DARKNESS FALLS Review

An archive review from The Gingold Files.
DARKNESS FALLS

Last Updated on April 5, 2024 by Angel Melanson

Editor’s Note: This was originally published for FANGORIA on January 24, 2003, and we’re proud to share it as part of The Gingold Files.

It may be scientifically impossible for a movie to contain less plot than Darkness Falls and still qualify as a feature. Minus the remarkably elongated credits, it runs a scant 74 minutes—yet still finds time to throw in a “cat scare.”

Like last year’s They, Darkness Falls is concerned with a child’s night terrors physically manifesting in the protagonist’s young adulthood. They certainly had its flaws, but compared to Darkness, it seems a masterpiece of psychological depth and storytelling ingenuity. The only moments in Darkness that are halfway scary occur in the lengthy opening sequence, which focuses on a boy named Kyle (Joshua Anderson), who has just lost his last baby tooth even though he appears to be about 11 or 12, and is old enough to receive a nighttime visit from potential girlfriend Caitlin (Emily Browning). Later that evening, a much nastier female caller—a monstrous incarnation of the Tooth Fairy—leaves his mother dead and the boy with a paralyzing fear of the dark. Twelve years later, Caitlin (Buffy’s Emma Caulfield) calls on Kyle (Chaney Kley) for help with her little brother Michael (Lee Cormie), who is similarly plagued by the Tooth Fairy.

The stage is interestingly set for an exploration of how an adult and child handle the same deep-rooted phobia, and a developing relationship between the two as one helps the other. Instead, the only thing the filmmakers could think to have happen was for Kyle to get called a “freak” in a bar by a local roughneck, who precipitates a brawl in the woods and gets killed by the Tooth Fairy, with Kyle accused of the crime and thrown in jail.

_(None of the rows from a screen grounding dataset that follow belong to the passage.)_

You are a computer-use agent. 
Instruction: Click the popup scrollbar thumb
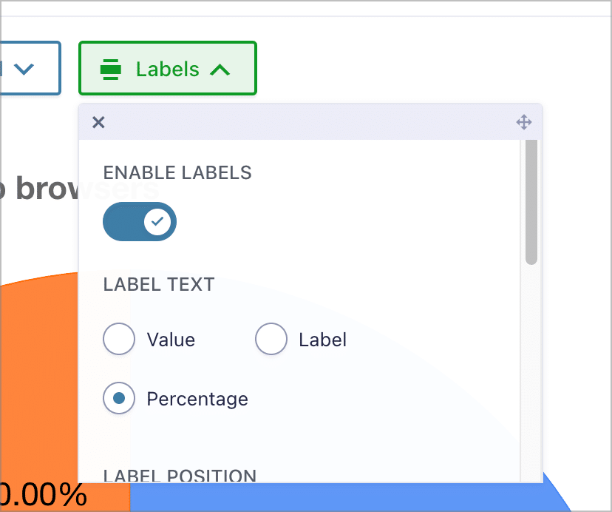531,202
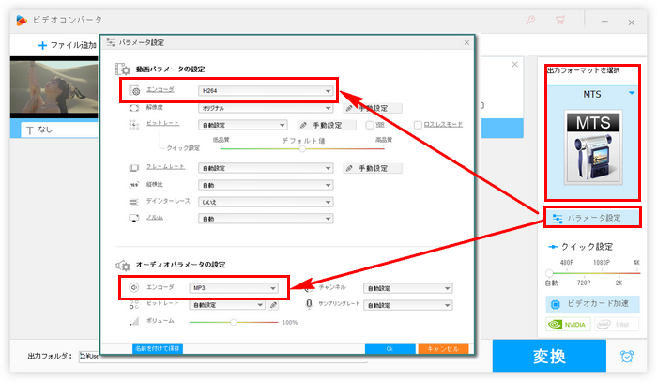Click the audio bitrate pencil edit icon
Viewport: 657px width, 382px height.
point(273,305)
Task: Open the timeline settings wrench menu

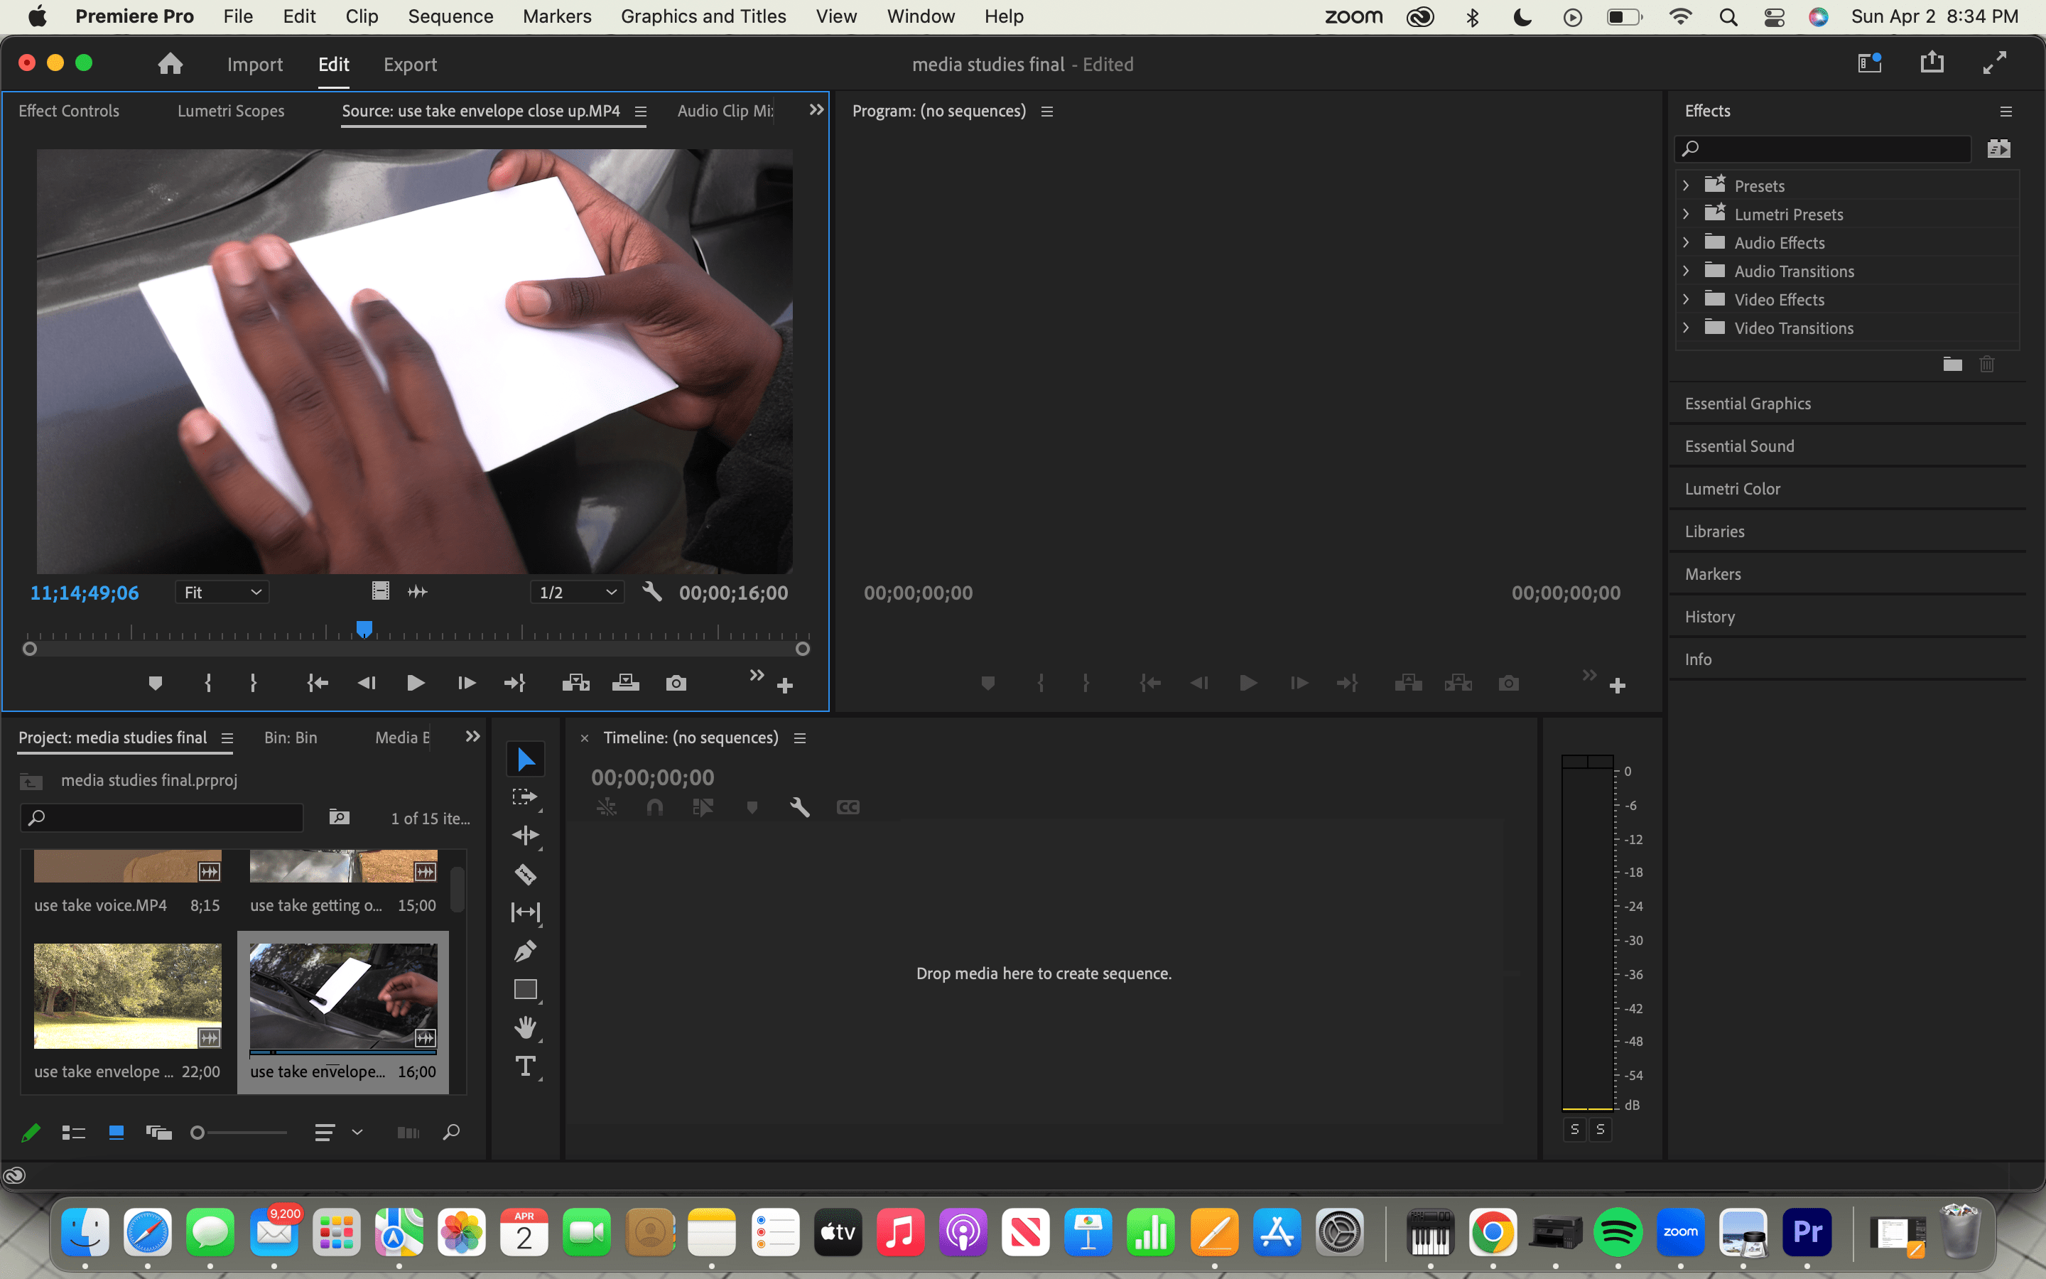Action: (800, 807)
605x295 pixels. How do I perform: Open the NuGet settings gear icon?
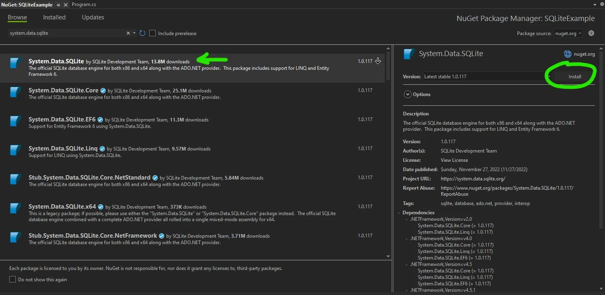click(x=591, y=33)
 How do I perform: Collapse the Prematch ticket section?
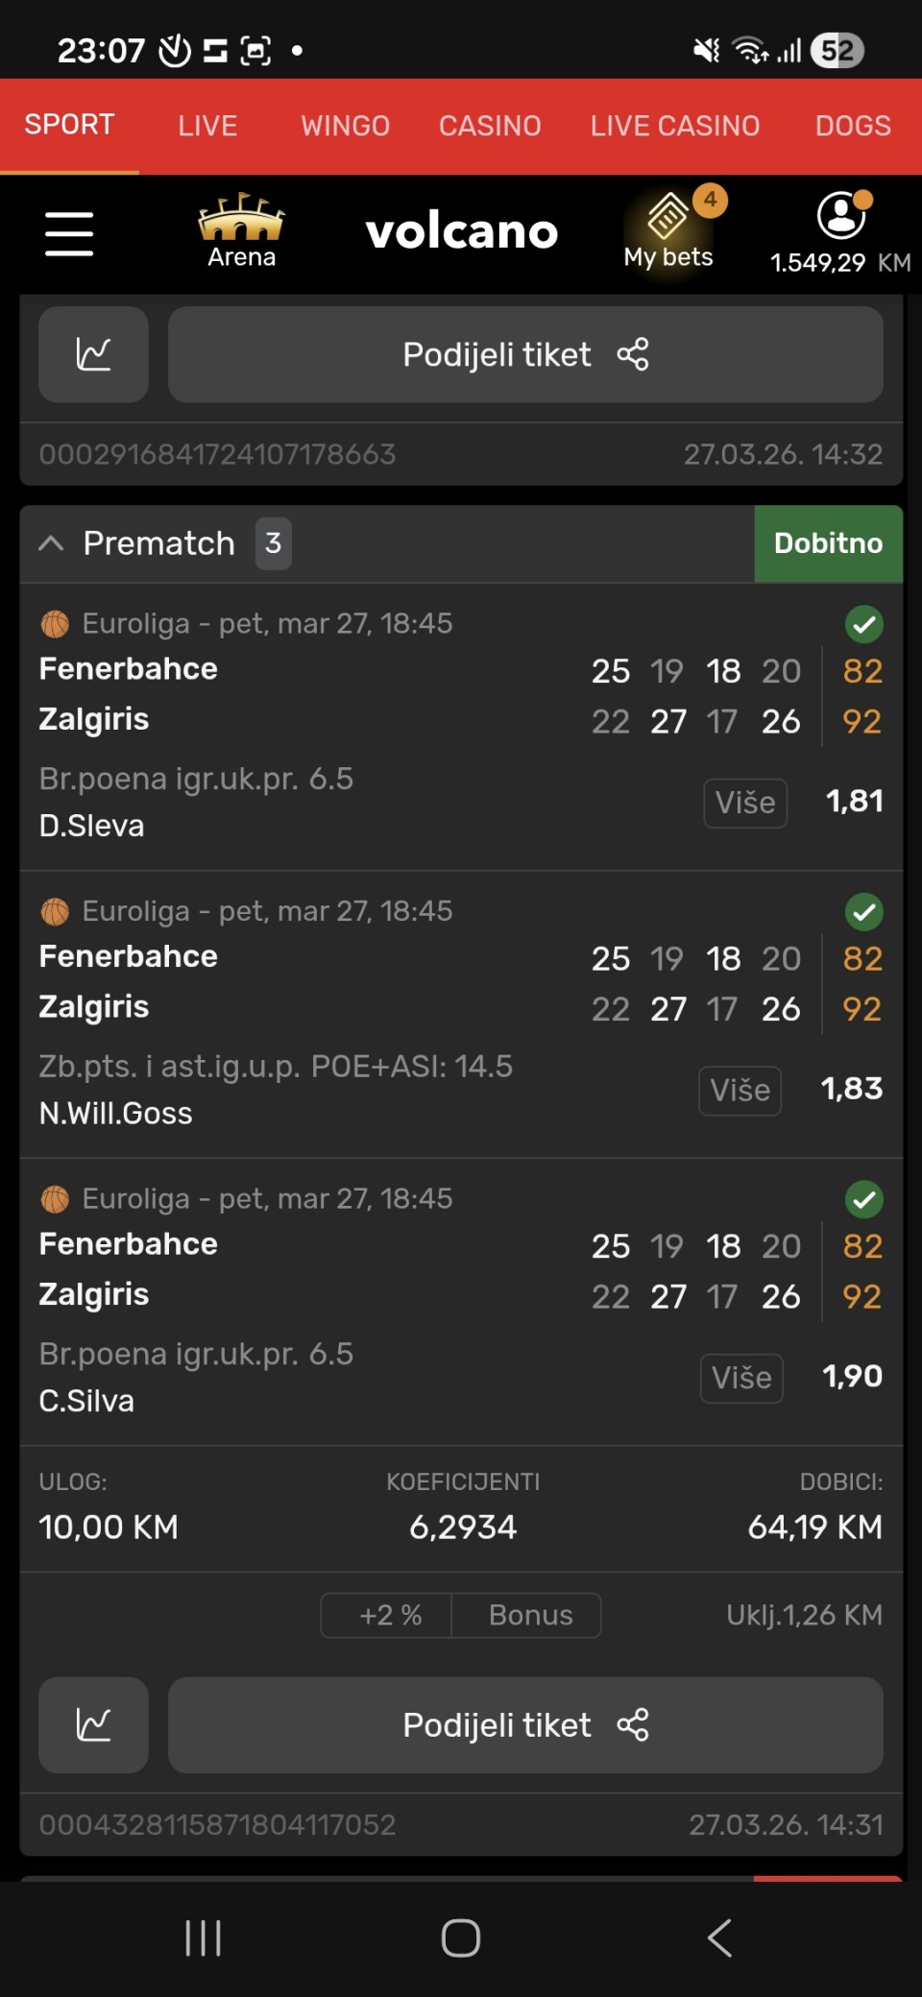click(x=51, y=543)
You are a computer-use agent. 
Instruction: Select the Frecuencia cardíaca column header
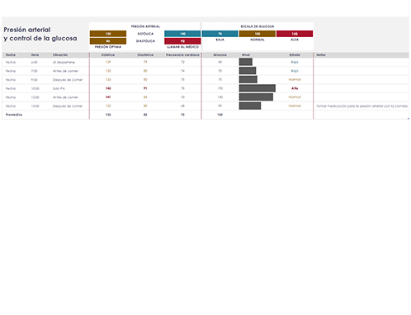pos(182,55)
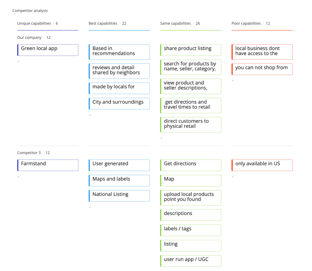Select the User generated card

click(x=119, y=165)
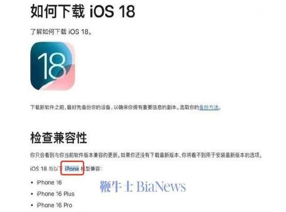Screen dimensions: 286x212
Task: Click the bullet before iPhone 16
Action: pos(32,182)
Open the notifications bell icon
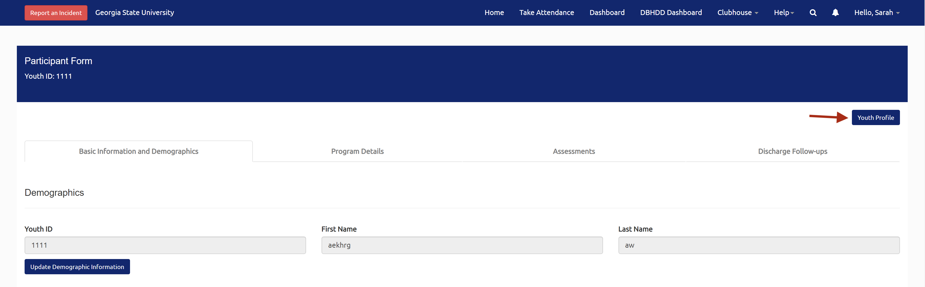The width and height of the screenshot is (925, 287). 835,13

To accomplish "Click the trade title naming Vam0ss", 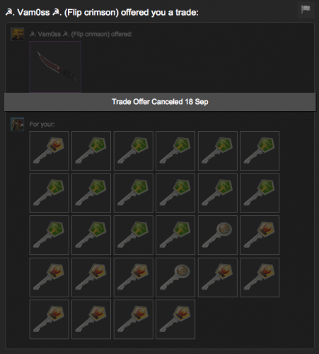I will click(102, 12).
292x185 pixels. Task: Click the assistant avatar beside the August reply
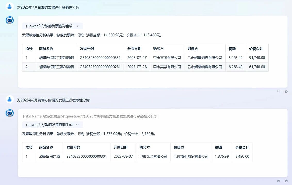(10, 113)
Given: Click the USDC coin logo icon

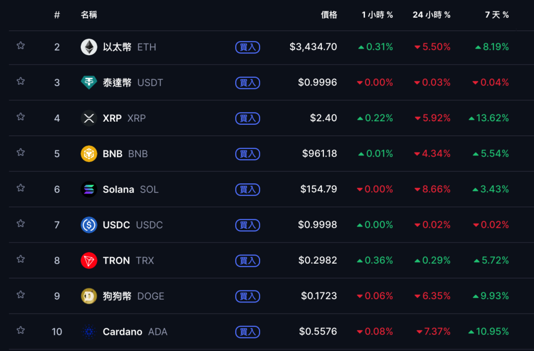Looking at the screenshot, I should pyautogui.click(x=89, y=225).
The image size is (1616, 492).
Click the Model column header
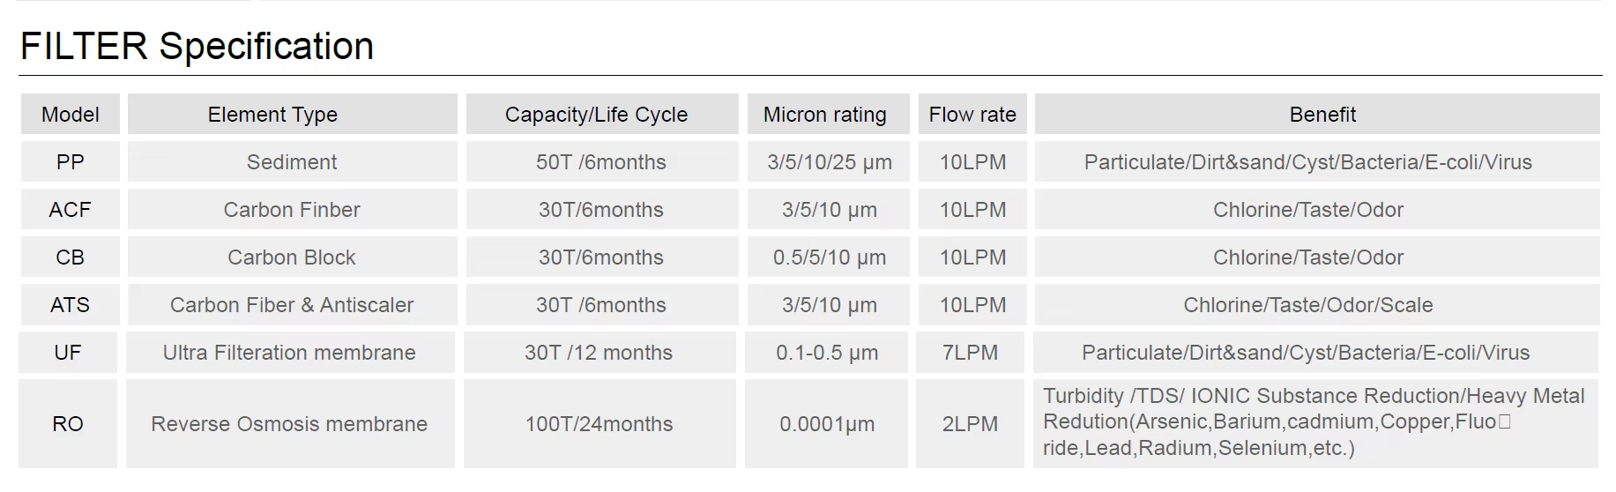[71, 115]
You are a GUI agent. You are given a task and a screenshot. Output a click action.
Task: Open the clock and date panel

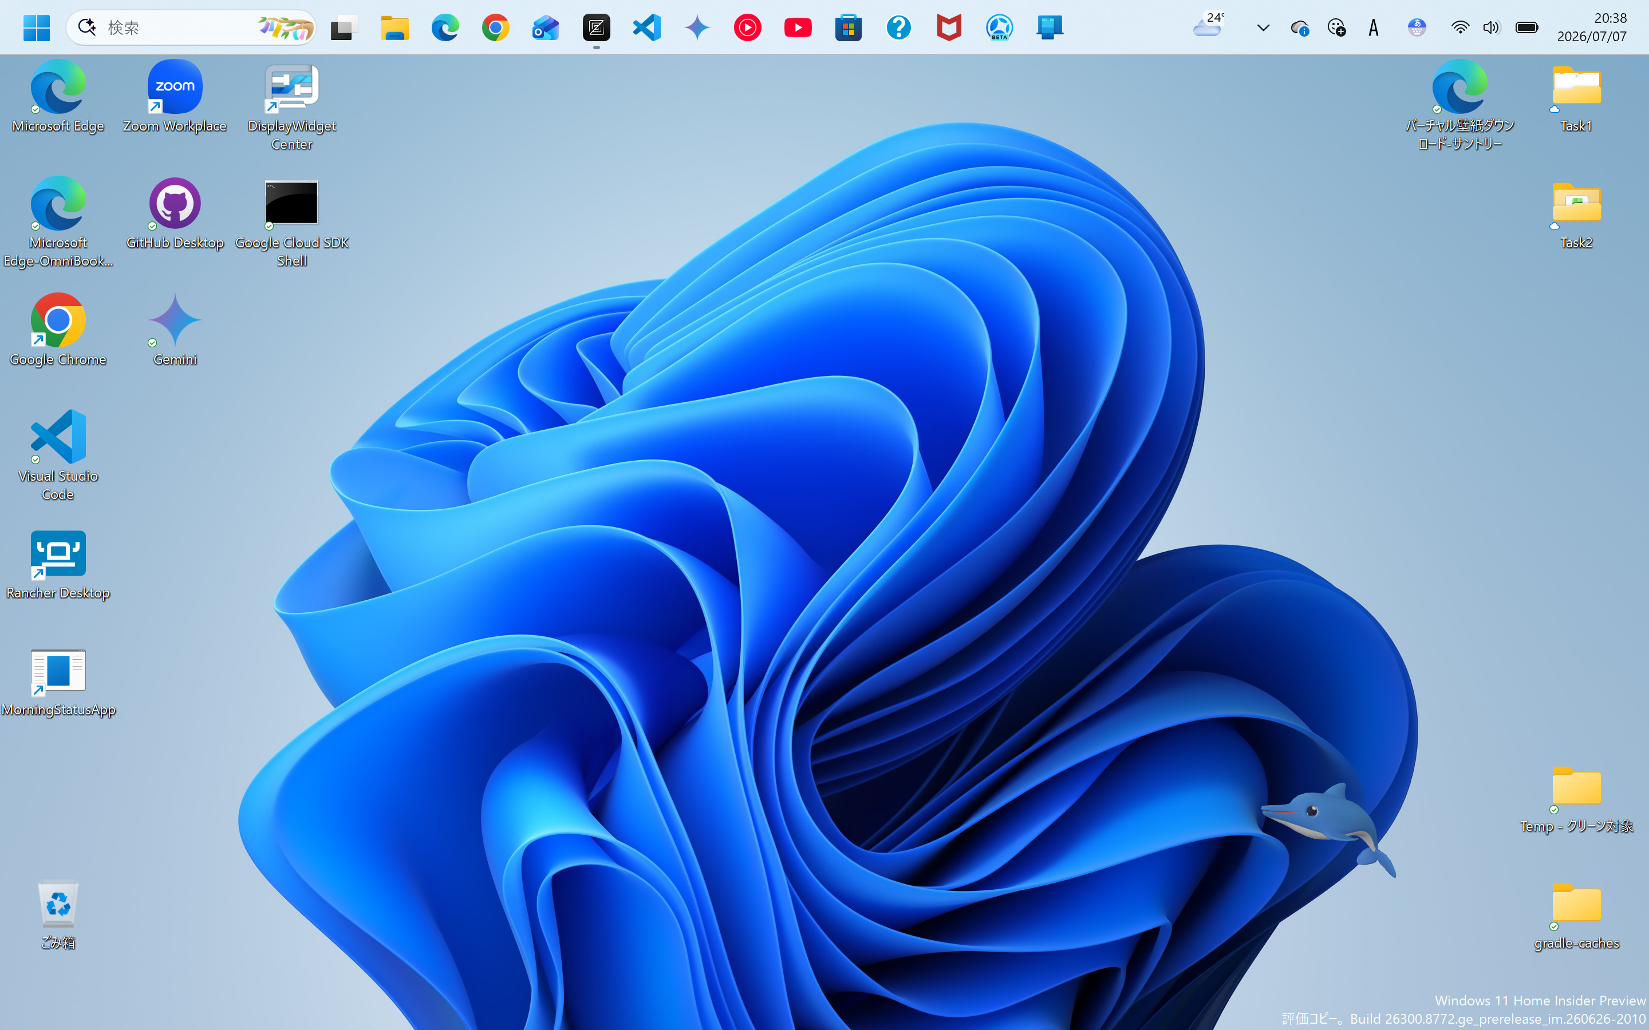click(x=1591, y=27)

He gets bailed out by a local lawyer who’s a friend of Caitlin’s, but then the lawyer gets killed by the Tooth Fairy and Kyle gets thrown back in jail.

And that, believe or don’t, takes us past the movie’s halfway point, shortly before the movie descends into ever-more-implausible setpieces, some of them done with shaky-cam photography and hyperactive editing that make it near-impossible to tell what’s going on. Contributing to the high disbelief factor is the movie’s inability to establish or maintain convincing rules for its monster. The Tooth Fairy, a.k.a. Matilda Dixon, is set up in a prologue montage that’s pointlessly overcomplicated (she was disfigured by fire not once but twice—no wonder she’s pissed) and has little bearing on anything that happens in the movie’s main body.

Nor do her actions in the present make sense on their established terms. If she was betrayed by adults, as the prologue informs us, why does she now prey on children? Why are Kyle and Michael, in incidents separated by a dozen years, apparently the only ones to have invoked her wrath? How does it work that anyone who is around someone who glimpsed the Tooth Fairy in childhood is now able to see her, when they presumably never could before? We’re told that looking at her is what sets her after you, yet she only comes out in the dark—is there a specific degree of darkness gloomy enough for her to emerge, yet light enough for her to be visible? And wasn’t all this “Stay in the light!” stuff done much better in Pitch Black?

Fortunately, you won’t have to spend too long pondering these questions before the climax, featuring the highly touted Stan Winston monster (a decent creation, but nothing that required an artist of Winston’s stature), arrives and the abbreviated running time is over. It’s entirely likely that there’s material on the cutting room floor that makes all of Darkness Falls’ dubious moments go down easier, but unfortunately I’m bound to review the film that’s on the screen. This may be one case where we have to wait for a DVD extended cut to truly judge the filmmakers’ work.